À Rome, le centre social « Esc Atelier » est dans le viseur du gouvernement de Giorgia Meloni. Mardi 25 août, des perquisitions ont été menées dans ses locaux, situés dans le quartier de San Lorenzo, dans le cadre d'une enquête pour occupation illégale. La veille, la préfecture de Rome avait notifié une ordonnance de fermeture administrative, donnant aux occupants un délai de 48 heures pour quitter les lieux.
Une occupation de longue date
Le centre social, installé dans une ancienne usine désaffectée, est occupé depuis 2013 par un collectif d'habitants et d'artistes. Il abrite notamment un théâtre, une bibliothèque de quartier et un espace d'accueil pour les réfugiés. Selon les occupants, environ 200 personnes fréquentent le lieu chaque semaine, dont une cinquantaine de bénévoles réguliers.
L'ordonnance de fermeture, signée par le préfet de Rome, invoque des motifs de sécurité et d'hygiène.
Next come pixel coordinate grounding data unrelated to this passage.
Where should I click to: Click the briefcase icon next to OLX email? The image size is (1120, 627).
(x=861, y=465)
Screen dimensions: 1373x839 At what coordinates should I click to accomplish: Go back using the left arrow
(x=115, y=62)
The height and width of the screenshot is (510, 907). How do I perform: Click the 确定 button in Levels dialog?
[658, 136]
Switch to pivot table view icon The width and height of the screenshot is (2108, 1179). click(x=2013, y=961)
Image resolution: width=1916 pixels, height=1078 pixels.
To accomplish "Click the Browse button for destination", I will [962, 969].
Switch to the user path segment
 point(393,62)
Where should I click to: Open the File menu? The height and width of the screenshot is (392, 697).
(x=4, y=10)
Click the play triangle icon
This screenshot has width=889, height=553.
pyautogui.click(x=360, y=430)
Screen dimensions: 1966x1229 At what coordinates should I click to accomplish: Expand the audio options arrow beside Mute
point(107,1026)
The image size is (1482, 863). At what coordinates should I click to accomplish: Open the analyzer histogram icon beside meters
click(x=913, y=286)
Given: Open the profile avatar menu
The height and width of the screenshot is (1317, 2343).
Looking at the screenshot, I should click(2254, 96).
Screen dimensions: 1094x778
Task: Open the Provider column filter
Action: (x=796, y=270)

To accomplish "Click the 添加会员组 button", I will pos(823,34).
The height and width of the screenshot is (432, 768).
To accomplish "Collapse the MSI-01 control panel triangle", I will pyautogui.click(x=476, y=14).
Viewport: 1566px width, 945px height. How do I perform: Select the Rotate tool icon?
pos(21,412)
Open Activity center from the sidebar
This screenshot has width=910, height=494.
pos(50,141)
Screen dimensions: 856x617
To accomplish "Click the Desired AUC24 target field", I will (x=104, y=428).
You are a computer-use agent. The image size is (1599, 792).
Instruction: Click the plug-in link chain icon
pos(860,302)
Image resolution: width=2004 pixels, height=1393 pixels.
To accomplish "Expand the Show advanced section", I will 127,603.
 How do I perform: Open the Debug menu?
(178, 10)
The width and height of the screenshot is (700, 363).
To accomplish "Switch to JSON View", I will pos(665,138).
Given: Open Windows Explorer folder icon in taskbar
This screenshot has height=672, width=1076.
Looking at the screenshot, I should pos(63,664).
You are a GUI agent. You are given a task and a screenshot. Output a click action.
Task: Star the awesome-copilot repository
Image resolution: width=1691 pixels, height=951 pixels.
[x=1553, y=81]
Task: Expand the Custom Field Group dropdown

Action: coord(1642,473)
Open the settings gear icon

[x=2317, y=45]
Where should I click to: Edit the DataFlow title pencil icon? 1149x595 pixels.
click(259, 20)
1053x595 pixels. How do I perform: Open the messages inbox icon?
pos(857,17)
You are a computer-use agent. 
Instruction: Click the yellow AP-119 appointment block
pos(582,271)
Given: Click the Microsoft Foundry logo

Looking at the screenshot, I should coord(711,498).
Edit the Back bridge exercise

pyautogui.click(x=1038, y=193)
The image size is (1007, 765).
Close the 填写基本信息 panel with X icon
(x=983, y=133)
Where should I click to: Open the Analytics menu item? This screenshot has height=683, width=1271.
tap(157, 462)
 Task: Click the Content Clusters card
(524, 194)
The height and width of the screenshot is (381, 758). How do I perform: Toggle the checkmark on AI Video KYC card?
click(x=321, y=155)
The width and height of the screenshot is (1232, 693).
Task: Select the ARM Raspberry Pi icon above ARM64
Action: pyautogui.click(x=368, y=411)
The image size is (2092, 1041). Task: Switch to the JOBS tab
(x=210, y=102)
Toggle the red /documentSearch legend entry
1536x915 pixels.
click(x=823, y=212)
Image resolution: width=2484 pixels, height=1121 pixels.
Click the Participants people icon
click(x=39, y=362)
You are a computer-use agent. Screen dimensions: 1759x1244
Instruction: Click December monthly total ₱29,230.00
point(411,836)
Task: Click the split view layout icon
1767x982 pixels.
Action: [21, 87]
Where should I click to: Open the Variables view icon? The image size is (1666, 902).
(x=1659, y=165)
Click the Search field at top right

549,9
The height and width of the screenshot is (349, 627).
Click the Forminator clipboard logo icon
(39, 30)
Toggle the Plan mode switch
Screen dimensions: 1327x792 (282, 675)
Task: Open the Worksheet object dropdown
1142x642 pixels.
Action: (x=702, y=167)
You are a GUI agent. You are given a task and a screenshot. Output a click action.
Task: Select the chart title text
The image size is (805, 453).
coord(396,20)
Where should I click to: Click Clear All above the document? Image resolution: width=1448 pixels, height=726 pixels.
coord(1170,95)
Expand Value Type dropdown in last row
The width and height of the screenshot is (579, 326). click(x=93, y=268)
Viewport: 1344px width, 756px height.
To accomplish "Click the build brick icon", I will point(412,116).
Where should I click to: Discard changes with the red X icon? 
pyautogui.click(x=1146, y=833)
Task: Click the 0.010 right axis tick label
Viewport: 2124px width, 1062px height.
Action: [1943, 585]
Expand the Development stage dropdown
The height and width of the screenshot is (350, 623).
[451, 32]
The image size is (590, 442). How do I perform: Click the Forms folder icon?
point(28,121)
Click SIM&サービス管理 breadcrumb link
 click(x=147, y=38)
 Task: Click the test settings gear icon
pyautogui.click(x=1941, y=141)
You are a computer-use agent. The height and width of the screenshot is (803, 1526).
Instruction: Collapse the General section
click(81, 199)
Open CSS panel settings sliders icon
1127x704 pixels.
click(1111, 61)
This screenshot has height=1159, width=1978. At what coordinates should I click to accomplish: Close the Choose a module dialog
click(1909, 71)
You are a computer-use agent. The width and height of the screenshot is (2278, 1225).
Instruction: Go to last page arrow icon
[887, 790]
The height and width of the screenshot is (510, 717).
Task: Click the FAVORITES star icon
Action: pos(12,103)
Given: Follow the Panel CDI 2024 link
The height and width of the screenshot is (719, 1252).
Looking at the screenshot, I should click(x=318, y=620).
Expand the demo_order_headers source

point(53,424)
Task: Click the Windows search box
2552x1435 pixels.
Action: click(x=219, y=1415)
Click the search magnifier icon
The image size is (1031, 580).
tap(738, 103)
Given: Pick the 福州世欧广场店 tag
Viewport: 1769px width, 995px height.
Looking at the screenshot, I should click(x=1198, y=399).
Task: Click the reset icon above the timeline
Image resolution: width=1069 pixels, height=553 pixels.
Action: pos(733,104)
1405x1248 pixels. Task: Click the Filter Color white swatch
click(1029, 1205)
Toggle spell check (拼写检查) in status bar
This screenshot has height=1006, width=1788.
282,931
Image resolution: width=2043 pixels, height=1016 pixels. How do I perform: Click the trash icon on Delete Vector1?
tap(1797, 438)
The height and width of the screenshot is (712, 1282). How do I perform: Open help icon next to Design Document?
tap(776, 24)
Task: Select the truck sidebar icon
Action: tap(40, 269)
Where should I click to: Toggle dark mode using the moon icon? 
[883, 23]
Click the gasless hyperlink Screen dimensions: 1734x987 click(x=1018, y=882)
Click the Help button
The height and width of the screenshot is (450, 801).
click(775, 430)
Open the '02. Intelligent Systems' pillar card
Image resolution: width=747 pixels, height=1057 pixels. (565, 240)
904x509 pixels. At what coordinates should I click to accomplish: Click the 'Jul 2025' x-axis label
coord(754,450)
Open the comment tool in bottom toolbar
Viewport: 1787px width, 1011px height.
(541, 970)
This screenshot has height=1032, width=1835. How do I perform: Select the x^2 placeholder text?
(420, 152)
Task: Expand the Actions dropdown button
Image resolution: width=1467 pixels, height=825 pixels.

Les occupants contestent cette décision, affirmant que le bâtiment a été régulièrement entretenu et que des travaux de mise aux normes ont été effectués ces dernières années. Ils dénoncent une « instrumentalisation politique » à quelques mois des élections municipales.
Une mobilisation en cours
Depuis l'annonce de la fermeture, un collectif de soutien s'est formé. Des habitants du quartier, des associations et des élus locaux ont organisé des rassemblements devant le centre social. Une pétition en ligne a déjà recueilli plus de 3 000 signatures, selon les organisateurs. « Ce lieu est essentiel pour la vie du quartier », déclare Maria, une habitante de San Lorenzo, citée par l'Agence France-Presse. « Il offre des activités culturelles et sociales qui manquent cruellement dans ce secteur. »
Le gouvernement Meloni, qui a fait de la lutte contre l'occupation illégale de logements une priorité, a salué la décision de la préfecture. Le ministre de l'Intérieur a rappelé, dans un communiqué, que « le respect de la loi est une condition indispensable pour toute activité sociale ». Les occupants, eux, affirment leur intention de rester et de contester l'ordonnance devant le tribunal administratif.
Quelles suites possibles ?
La situation reste tendue. Les occupants ont jusqu'à jeudi soir pour quitter volontairement les lieux, faute de quoi une expulsion pourrait être ordonnée. Ils ont annoncé qu'ils ne partiraient pas sans résistance. Le collectif de soutien prévoit de nouvelles actions de mobilisation dans les prochains jours, notamment une assemblée générale ouverte au public. L'issue de cette affaire dépendra en partie de la réponse de la justice administrative, saisie par les avocats du centre social.